Trop. Med. Infect. Dis.2025, 10(12), 339;https://doi.org/10.3390/tropicalmed10120339 
(registering DOI)
This article belongs to the Section Infectious Diseases

Abstract

Since the emergence of COVID-19, the epidemiological and seasonal patterns of respiratory pathogens have shifted, highlighting the need for ongoing surveillance. This study investigated the epidemiology, seasonal trends, and age-specific detection of respiratory viruses among patients with acute respiratory infections (ARIs) in Thailand from January to December 2024. Eight respiratory viruses were detected using multiplex real-time RT-PCR. Of 7853 samples, 60.8% (4777) tested positive. The most frequently detected pathogens were influenza virus (IFV, 24.8%), SARS-CoV-2 (21.5%), and human rhinovirus (HRV, 20.8%). IFV showed biannual peaks during the cold and rainy seasons, SARS-CoV-2 peaked in the warm months, and HRV circulated year-round.

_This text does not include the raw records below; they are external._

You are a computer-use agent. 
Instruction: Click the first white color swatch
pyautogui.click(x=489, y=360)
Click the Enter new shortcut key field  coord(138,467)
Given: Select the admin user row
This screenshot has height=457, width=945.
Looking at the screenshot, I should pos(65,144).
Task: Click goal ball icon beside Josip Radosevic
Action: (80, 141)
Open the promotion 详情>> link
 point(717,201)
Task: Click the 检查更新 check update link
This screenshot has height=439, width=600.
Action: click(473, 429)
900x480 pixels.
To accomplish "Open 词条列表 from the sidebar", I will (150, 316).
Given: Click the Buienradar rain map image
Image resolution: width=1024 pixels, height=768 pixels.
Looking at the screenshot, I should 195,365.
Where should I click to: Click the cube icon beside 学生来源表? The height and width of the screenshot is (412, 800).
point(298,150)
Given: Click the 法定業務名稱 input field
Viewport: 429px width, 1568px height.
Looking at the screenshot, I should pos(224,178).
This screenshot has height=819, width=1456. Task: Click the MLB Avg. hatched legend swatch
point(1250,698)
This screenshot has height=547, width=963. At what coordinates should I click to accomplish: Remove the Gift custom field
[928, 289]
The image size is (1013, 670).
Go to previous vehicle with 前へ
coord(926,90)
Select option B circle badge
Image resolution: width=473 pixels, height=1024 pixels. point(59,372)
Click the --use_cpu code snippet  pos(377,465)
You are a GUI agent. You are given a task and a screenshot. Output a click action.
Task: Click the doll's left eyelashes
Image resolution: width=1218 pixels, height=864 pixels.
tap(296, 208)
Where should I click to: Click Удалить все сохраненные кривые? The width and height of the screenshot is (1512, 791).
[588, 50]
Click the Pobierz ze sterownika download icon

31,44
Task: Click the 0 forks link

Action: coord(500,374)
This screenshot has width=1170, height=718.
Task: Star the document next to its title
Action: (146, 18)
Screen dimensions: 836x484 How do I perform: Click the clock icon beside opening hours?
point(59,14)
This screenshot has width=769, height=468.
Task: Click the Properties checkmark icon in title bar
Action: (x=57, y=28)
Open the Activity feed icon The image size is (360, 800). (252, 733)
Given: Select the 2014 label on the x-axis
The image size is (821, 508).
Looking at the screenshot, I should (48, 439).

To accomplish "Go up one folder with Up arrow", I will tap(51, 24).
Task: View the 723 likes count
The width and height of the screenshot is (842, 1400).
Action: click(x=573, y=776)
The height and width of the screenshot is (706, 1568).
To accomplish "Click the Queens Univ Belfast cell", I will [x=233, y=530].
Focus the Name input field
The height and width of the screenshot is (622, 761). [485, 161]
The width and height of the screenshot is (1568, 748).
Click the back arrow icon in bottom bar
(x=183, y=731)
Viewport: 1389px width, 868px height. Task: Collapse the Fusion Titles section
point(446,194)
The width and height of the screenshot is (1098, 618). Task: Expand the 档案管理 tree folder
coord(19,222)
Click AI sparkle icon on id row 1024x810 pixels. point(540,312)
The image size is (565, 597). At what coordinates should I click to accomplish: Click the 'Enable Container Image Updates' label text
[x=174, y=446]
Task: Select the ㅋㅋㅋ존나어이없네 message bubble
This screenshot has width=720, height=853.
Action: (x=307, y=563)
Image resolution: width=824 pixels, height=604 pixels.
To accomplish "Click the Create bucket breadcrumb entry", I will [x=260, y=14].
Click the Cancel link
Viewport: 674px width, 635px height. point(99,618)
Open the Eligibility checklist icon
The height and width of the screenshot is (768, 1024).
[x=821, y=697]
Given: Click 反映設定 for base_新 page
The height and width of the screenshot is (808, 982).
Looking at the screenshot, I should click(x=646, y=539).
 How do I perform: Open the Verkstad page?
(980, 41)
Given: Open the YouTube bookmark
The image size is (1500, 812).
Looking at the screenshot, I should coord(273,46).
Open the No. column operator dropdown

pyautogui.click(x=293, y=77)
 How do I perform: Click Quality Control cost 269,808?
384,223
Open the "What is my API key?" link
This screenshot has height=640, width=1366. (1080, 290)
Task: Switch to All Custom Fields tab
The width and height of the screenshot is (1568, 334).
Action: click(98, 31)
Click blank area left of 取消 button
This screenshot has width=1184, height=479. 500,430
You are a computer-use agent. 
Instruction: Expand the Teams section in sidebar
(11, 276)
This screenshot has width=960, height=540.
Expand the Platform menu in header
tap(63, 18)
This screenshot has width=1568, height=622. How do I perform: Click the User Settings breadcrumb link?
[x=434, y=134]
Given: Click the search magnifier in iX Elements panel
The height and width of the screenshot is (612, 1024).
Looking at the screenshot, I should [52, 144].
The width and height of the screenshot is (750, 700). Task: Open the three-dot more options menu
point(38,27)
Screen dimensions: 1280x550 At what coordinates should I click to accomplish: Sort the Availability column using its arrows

Respiratory syncytial virus (RSV) and human metapneumovirus (HMPV) were primarily detected during the rainy season (July–November), reflecting a return toward pre–COVID-19 seasonal patterns. Age-specific differences were notable: HRV was most prevalent in children <5 years, IFV predominated among those aged 6–18 years, and adults ≥19 years were mainly positive for IFV and SARS-CoV-2. Co-infections were most frequent in children aged 3–5 years, often involving HRV. These findings provide updated insights into post–COVID-19 viral epidemiology, emphasize the importance of age- and season-specific surveillance, and support the development of effective public health strategies for ARI control.